• Exercise details
Please read the isr0 theorem page below and answer: according to its description, what condition is a space R₀ if and only if?

Theorem isr0 23241

Description: The property "𝐽 is an R₀ space". A space is R₀ if any two topologically distinguishable points are separated (there is an open set containing each one and disjoint from the other). Or in contraposition, if every open set which contains 𝑥 also contains 𝑦, so there is no separation, then 𝑥 and 𝑦 are members of the same open sets. We have chosen not to give this definition a name, because it turns out that a space is R₀ if and only if its Kolmogorov quotient is T₁, so that is what we prove here. (Contributed by Mario Carneiro, 25-Aug-2015.)

Hypothesis

Ref	Expression
kqval.2	⊢ 𝐹 = (𝑥 ∈ 𝑋 ↦ {𝑦 ∈ 𝐽 ∣ 𝑥 ∈ 𝑦})

Assertion

Ref	Expression
isr0	⊢ (𝐽 ∈ (TopOn‘𝑋) → ((KQ‘𝐽) ∈ Fre ↔ ∀𝑧 ∈ 𝑋 ∀𝑤 ∈ 𝑋 (∀𝑜 ∈ 𝐽 (𝑧 ∈ 𝑜 → 𝑤 ∈ 𝑜) → ∀𝑜 ∈ 𝐽 (𝑧 ∈ 𝑜 ↔ 𝑤 ∈ 𝑜))))

Distinct variable groups:   𝑤,𝑜,𝑥,𝑦,𝑧,𝐽   𝑜,𝐹,𝑤,𝑧   𝑜,𝑋,𝑤,𝑥,𝑦,𝑧

Allowed substitution hints:   𝐹(𝑥,𝑦)

Proof of Theorem isr0

Dummy variables 𝑎 𝑏 𝑣 are mutually distinct and distinct from all other variables.

• Data excerpt
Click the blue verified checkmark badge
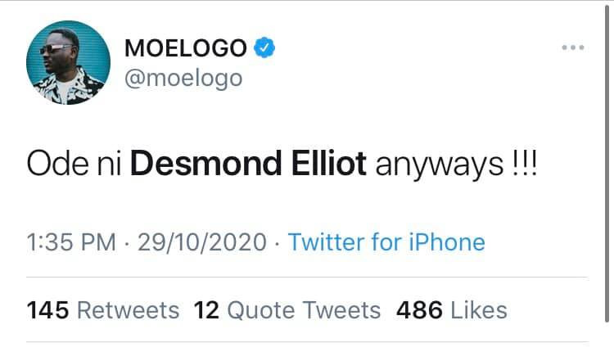This screenshot has width=614, height=352. click(263, 48)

• Exercise response
Its Kolmogorov quotient is T₁.